* _Supplied records_
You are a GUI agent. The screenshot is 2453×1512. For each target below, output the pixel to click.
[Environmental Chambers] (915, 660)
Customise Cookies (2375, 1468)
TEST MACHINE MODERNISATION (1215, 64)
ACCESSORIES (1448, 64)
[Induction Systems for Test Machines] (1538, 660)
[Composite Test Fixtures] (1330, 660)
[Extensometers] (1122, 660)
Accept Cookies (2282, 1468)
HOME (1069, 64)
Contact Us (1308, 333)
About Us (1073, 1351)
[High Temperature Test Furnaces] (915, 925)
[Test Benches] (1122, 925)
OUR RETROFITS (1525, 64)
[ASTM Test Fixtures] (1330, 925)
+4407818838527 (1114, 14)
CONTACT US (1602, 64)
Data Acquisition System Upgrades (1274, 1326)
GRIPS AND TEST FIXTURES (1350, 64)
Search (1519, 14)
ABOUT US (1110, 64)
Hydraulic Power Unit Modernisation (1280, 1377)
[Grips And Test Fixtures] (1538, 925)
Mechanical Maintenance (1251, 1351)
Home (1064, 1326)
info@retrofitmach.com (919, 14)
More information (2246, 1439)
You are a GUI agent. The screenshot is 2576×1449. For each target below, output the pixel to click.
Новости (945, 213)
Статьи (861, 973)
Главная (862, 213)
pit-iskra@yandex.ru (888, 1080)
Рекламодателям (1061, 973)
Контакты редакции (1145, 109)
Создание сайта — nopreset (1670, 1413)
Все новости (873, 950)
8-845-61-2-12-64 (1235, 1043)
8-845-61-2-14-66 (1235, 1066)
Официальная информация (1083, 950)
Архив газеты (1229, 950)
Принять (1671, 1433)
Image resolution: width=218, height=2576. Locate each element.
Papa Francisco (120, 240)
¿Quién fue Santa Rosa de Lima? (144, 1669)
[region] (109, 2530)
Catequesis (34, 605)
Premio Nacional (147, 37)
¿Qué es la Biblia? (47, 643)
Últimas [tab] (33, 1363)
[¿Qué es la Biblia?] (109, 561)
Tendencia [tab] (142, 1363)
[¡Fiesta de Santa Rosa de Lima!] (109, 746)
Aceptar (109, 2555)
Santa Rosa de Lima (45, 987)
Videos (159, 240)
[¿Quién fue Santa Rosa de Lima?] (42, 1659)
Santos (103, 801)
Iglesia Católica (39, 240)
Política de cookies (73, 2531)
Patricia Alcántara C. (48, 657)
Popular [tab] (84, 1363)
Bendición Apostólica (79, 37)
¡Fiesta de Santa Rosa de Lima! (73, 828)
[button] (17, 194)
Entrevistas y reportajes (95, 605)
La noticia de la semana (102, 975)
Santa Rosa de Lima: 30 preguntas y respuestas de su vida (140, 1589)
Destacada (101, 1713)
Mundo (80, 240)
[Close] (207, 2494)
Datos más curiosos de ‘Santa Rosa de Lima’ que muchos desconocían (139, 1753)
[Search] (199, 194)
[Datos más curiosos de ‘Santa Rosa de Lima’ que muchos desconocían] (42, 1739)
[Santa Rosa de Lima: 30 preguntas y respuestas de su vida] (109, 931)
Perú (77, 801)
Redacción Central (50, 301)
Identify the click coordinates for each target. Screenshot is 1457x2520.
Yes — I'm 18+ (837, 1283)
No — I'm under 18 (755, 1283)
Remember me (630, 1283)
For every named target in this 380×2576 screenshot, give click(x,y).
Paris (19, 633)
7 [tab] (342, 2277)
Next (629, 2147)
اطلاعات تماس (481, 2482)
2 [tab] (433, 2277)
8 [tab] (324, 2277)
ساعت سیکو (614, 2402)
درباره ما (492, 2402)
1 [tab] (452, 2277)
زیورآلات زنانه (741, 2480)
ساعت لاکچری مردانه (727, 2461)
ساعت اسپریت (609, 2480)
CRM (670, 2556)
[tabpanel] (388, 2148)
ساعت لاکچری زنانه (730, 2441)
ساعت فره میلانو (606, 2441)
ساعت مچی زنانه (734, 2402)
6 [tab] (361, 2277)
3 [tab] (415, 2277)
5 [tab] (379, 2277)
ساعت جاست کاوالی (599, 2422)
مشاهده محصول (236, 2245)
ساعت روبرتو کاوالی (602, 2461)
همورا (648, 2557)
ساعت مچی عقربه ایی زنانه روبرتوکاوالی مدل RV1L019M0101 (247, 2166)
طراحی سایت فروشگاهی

* _What this task involves_
Repeat all of the data exactly.

* _Output of the task_
You are a GUI agent. The screenshot is 2453×1512. For each target below, output the pixel to click.
[Environmental Chambers] (915, 660)
Customise Cookies (2375, 1468)
TEST MACHINE MODERNISATION (1215, 64)
ACCESSORIES (1448, 64)
[Induction Systems for Test Machines] (1538, 660)
[Composite Test Fixtures] (1330, 660)
[Extensometers] (1122, 660)
Accept Cookies (2282, 1468)
HOME (1069, 64)
Contact Us (1308, 333)
About Us (1073, 1351)
[High Temperature Test Furnaces] (915, 925)
[Test Benches] (1122, 925)
OUR RETROFITS (1525, 64)
[ASTM Test Fixtures] (1330, 925)
+4407818838527 (1114, 14)
CONTACT US (1602, 64)
Data Acquisition System Upgrades (1274, 1326)
GRIPS AND TEST FIXTURES (1350, 64)
Search (1519, 14)
ABOUT US (1110, 64)
Hydraulic Power Unit Modernisation (1280, 1377)
[Grips And Test Fixtures] (1538, 925)
Mechanical Maintenance (1251, 1351)
Home (1064, 1326)
info@retrofitmach.com (919, 14)
More information (2246, 1439)
You are a GUI agent. The screenshot is 2576×1449. For each target below, output the pixel to click.
Новости (945, 213)
Статьи (861, 973)
Главная (862, 213)
pit-iskra@yandex.ru (888, 1080)
Рекламодателям (1061, 973)
Контакты редакции (1145, 109)
Создание сайта — nopreset (1670, 1413)
Все новости (873, 950)
8-845-61-2-12-64 (1235, 1043)
8-845-61-2-14-66 (1235, 1066)
Официальная информация (1083, 950)
Архив газеты (1229, 950)
Принять (1671, 1433)
Image resolution: width=218, height=2576. Locate each element.
Papa Francisco (120, 240)
¿Quién fue Santa Rosa de Lima? (144, 1669)
[region] (109, 2530)
Catequesis (34, 605)
Premio Nacional (147, 37)
¿Qué es la Biblia? (47, 643)
Últimas [tab] (33, 1363)
[¿Qué es la Biblia?] (109, 561)
Tendencia [tab] (142, 1363)
[¡Fiesta de Santa Rosa de Lima!] (109, 746)
Aceptar (109, 2555)
Santa Rosa de Lima (45, 987)
Videos (159, 240)
[¿Quién fue Santa Rosa de Lima?] (42, 1659)
Santos (103, 801)
Iglesia Católica (39, 240)
Política de cookies (73, 2531)
Patricia Alcántara C. (48, 657)
Popular [tab] (84, 1363)
Bendición Apostólica (79, 37)
¡Fiesta de Santa Rosa de Lima! (73, 828)
[button] (17, 194)
Entrevistas y reportajes (95, 605)
La noticia de la semana (102, 975)
Santa Rosa de Lima: 30 preguntas y respuestas de su vida (140, 1589)
Destacada (101, 1713)
Mundo (80, 240)
[Close] (207, 2494)
Datos más curiosos de ‘Santa Rosa de Lima’ que muchos desconocían (139, 1753)
[Search] (199, 194)
[Datos más curiosos de ‘Santa Rosa de Lima’ que muchos desconocían] (42, 1739)
[Santa Rosa de Lima: 30 preguntas y respuestas de su vida] (109, 931)
Perú (77, 801)
Redacción Central (50, 301)
Identify the click coordinates for each target. Screenshot is 1457x2520.
Yes — I'm 18+ (837, 1283)
No — I'm under 18 (755, 1283)
Remember me (630, 1283)
For every named target in this 380×2576 screenshot, give click(x,y).
Paris (19, 633)
7 [tab] (342, 2277)
Next (629, 2147)
اطلاعات تماس (481, 2482)
2 [tab] (433, 2277)
8 [tab] (324, 2277)
ساعت سیکو (614, 2402)
درباره ما (492, 2402)
1 [tab] (452, 2277)
زیورآلات زنانه (741, 2480)
ساعت لاکچری مردانه (727, 2461)
ساعت اسپریت (609, 2480)
CRM (670, 2556)
[tabpanel] (388, 2148)
ساعت لاکچری زنانه (730, 2441)
ساعت فره میلانو (606, 2441)
ساعت مچی زنانه (734, 2402)
6 [tab] (361, 2277)
3 [tab] (415, 2277)
5 [tab] (379, 2277)
ساعت جاست کاوالی (599, 2422)
مشاهده محصول (236, 2245)
ساعت روبرتو کاوالی (602, 2461)
همورا (648, 2557)
ساعت مچی عقربه ایی زنانه روبرتوکاوالی مدل RV1L019M0101 (247, 2166)
طراحی سایت فروشگاهی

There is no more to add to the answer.